DATASET RECORDS ▸
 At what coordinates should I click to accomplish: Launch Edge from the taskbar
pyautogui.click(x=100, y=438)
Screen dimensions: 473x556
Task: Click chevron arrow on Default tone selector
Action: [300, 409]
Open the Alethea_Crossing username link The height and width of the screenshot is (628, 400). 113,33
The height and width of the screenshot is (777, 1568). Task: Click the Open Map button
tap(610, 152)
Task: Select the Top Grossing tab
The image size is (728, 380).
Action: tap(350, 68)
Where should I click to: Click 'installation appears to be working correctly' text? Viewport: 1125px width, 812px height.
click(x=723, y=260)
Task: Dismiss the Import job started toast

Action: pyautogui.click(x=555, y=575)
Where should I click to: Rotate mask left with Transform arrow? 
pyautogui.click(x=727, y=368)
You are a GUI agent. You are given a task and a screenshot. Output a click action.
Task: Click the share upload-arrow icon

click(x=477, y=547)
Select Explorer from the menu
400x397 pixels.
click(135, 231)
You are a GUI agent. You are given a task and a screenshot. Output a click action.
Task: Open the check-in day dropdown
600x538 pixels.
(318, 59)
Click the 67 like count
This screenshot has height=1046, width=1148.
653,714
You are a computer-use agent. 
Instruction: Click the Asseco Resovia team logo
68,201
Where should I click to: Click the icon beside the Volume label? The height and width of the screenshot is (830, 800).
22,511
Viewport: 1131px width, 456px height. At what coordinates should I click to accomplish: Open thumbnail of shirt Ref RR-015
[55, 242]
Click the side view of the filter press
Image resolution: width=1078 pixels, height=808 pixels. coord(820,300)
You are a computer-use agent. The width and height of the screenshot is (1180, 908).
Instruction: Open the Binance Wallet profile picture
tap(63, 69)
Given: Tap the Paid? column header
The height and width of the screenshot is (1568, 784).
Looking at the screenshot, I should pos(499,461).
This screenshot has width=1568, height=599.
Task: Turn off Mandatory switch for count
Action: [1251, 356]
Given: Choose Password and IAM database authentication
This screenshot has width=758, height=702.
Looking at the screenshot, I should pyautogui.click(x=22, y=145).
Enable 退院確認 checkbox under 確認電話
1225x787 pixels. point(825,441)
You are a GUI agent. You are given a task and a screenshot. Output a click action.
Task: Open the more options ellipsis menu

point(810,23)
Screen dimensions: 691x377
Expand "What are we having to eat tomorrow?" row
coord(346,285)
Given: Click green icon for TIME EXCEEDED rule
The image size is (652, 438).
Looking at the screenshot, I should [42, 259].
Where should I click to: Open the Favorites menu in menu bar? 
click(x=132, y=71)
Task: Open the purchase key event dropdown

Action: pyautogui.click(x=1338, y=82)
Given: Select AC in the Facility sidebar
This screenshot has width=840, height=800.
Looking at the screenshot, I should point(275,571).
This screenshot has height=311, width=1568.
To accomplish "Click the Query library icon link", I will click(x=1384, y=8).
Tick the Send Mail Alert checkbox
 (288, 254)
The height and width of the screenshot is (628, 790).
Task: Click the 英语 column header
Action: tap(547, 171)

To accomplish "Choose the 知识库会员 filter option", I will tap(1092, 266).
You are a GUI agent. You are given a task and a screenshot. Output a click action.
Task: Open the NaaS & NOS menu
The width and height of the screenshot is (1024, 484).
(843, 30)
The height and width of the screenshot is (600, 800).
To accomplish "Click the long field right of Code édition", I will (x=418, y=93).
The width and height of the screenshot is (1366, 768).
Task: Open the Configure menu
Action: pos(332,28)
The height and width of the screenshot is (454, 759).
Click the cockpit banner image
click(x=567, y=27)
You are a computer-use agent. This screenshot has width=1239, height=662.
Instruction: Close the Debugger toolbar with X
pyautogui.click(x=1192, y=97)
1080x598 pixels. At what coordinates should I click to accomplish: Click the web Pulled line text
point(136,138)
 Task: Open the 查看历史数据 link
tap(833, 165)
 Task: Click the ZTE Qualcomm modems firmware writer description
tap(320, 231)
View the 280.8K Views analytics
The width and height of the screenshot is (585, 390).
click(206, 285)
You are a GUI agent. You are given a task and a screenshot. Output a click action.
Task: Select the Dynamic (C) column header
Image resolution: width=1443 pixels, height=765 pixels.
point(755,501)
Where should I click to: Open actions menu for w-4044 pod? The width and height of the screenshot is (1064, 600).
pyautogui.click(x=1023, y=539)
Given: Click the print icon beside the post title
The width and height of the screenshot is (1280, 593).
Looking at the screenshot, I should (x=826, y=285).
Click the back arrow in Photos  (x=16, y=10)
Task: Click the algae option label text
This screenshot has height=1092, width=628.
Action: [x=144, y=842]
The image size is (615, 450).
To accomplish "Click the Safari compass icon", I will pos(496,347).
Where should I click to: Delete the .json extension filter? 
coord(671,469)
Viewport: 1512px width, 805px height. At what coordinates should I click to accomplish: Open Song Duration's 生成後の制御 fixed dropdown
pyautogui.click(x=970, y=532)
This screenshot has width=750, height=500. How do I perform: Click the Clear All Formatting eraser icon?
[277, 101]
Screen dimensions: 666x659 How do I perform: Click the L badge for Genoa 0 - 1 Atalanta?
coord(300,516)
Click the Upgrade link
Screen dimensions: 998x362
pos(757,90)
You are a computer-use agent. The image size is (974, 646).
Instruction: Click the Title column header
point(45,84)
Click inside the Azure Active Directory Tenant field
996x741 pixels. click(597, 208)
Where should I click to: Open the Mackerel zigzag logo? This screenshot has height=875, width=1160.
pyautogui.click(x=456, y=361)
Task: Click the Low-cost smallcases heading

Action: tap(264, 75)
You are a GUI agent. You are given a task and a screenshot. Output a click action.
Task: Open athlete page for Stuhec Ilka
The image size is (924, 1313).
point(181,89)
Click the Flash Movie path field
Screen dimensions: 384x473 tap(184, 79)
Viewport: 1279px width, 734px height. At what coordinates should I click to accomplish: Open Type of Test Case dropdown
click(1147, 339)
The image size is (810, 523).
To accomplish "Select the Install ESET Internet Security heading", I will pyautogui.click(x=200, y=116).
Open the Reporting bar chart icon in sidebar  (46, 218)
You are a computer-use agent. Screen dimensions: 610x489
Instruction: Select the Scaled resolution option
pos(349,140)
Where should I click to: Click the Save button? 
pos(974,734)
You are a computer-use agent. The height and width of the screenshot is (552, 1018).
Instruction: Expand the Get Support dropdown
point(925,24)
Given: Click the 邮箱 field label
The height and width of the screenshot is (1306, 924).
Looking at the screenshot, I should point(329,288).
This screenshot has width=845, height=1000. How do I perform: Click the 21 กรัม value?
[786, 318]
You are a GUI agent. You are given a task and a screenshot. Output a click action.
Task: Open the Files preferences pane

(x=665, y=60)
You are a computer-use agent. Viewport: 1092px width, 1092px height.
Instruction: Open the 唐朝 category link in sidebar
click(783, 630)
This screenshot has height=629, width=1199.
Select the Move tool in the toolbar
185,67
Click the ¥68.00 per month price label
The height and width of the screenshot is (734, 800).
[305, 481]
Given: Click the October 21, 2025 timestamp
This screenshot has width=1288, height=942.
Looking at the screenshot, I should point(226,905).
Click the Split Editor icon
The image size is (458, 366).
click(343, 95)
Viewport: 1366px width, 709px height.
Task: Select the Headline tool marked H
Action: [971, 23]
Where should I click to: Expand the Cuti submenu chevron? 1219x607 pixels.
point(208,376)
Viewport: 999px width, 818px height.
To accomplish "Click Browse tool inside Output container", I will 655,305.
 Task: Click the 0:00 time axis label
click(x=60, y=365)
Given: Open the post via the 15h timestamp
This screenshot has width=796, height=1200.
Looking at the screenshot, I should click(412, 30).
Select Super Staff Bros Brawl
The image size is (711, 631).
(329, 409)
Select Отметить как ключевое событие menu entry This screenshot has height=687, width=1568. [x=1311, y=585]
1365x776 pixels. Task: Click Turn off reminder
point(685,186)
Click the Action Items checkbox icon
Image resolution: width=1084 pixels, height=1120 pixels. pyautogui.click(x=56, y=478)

ASSIGNED TASK ▸ Give back every line of the listing where the word "Choose" shows up.

SOLUTION FOR THIS PROBLEM ▸
Given: Choose Password and IAM database authentication
To accomplish "Choose the 知识库会员 filter option", I will tap(1092, 266).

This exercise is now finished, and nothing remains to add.